Vice President of the Junta of Castile and León
- In office 17 July 2019 – 20 April 2022
- President: Alfonso Fernández Mañueco
- Preceded by: José Antonio de Santiago-Juárez
- Succeeded by: Juan García-Gallardo

Member of the Cortes of Castile and León
- In office 16 June 2019 – 15 March 2026
- Constituency: Valladolid

Member of the Congress of Deputies
- In office 13 January 2016 – 5 March 2019
- Constituency: Valladolid

Personal details
- Born: 17 April 1964 (age 61) Valladolid, Spain
- Party: Izquierda Española (2024–present)
- Other political affiliations: Citizens (2016–2023), Independent (2023–2024)
- Education: University of Valladolid (MD)
- Profession: Doctor

= Francisco Igea =

Spanish politician (born 1964)

Francisco Igea Arisqueta (born 17 April 1964) is a Spanish politician. A doctor by profession, he was a member of the Congress of Deputies (2016–2019), represeting the party Citizens. He led his party in the 2019 Castilian-Leonese regional election, and became vice president of the Junta of Castile and León after forming a government with the People's Party leader Alfonso Fernández Mañueco.
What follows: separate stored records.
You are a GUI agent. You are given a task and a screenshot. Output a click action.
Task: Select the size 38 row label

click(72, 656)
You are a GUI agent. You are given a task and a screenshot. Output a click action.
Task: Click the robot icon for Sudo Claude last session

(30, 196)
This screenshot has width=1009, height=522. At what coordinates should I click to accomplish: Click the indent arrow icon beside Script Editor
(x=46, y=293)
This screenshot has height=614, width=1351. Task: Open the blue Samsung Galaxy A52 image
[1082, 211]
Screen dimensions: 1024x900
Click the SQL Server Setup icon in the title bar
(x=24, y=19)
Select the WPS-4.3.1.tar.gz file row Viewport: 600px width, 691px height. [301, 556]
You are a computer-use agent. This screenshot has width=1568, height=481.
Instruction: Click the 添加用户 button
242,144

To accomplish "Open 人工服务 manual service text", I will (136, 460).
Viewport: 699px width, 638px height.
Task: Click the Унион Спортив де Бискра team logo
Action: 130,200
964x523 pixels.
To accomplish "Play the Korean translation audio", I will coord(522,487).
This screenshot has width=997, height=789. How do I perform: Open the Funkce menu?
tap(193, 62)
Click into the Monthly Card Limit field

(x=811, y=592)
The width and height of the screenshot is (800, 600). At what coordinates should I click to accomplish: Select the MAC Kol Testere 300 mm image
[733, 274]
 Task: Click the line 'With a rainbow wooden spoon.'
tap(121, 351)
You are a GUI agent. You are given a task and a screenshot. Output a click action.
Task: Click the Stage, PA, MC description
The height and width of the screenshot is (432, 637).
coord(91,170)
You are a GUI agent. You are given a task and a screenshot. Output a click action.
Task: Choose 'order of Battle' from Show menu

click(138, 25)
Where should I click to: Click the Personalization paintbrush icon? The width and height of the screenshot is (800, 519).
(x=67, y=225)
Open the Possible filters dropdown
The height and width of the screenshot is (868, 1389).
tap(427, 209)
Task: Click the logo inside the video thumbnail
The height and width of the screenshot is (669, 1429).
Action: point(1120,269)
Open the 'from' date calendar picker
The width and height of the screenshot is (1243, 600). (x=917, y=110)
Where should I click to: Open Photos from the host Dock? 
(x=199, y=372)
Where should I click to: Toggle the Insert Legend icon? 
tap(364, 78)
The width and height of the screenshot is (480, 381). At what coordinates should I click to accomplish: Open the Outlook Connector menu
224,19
Igea came runner-up in his party's 2020 leadership election. In the 2022 election, his party lost all their seats in the Cortes of Castile and León except his own. He was expelled from Citizens in 2023 for criticising their decision not to contest the 2023 Spanish general election, and retained his seat as an independent before joining Izquierda Española.

==Biography==
Born in Valladolid, Igea graduated with a medical degree from the University of Valladolid. A specialist in the digestive system, he worked at a hospital in Palencia as head of department until 2013, when he volunteered for redundancy due to cuts.

Igea contested the primaries to lead Union, Progress and Democracy in the 2015 Castilian-Leonese regional election, losing to Rafael Delgado. He then left the party, for Citizens. He was elected to the Congress of Deputies in the Valladolid constituency in December 2015. The following June, he was the only member of his party in Castile and León to win re-election. In January 2017, he entered his party's central committee, responsible for health.

In February 2019, Igea announced that he would challenge Silvia Clemente in the party primaries to lead in May's regional elections. In March, on a recount, he defeated the former People's Party regional leader. His party became the third largest in the Cortes of Castile and León behind the Spanish Socialist Workers' Party (PSOE) and the PP. In July, his party formed a government with the PP, and he became regional vice president.

In December 2019, a judge closed a case against Igea initiated by a party member who had accused him of threats in March.

Igea announced his candidacy in February 2020 for Citizens' leadership election, standing against Inés Arrimadas. She won by 76.9% to 22.3%.

At the end of 2021, Mañueco called an early election with the aim of governing alone, as his counterpart Isabel Díaz Ayuso had achieved in the Community of Madrid. Igea was named Citizens' lead candidate by the party's national leadership without the need of a primary, citing new rules in the party for when there is an unexpectedly short electoral campaign. The election ended up with Citizens losing all their seats except Igea's while Vox made gains; he offered to align with the PP to top Vox governing.

In September 2023, Igea and Edmundo Bal were expelled from Citizens for criticising the party's decision not to contest the 2023 Spanish general election. Igea did not appeal the decision and did not resign his seat. In the 2024 European Parliament election in Spain, he was 32nd on the list of Izquierda Española. After considerable press coverage, the party took only 0.18% and no seats in the election; in Castile and León it polled 0.25%.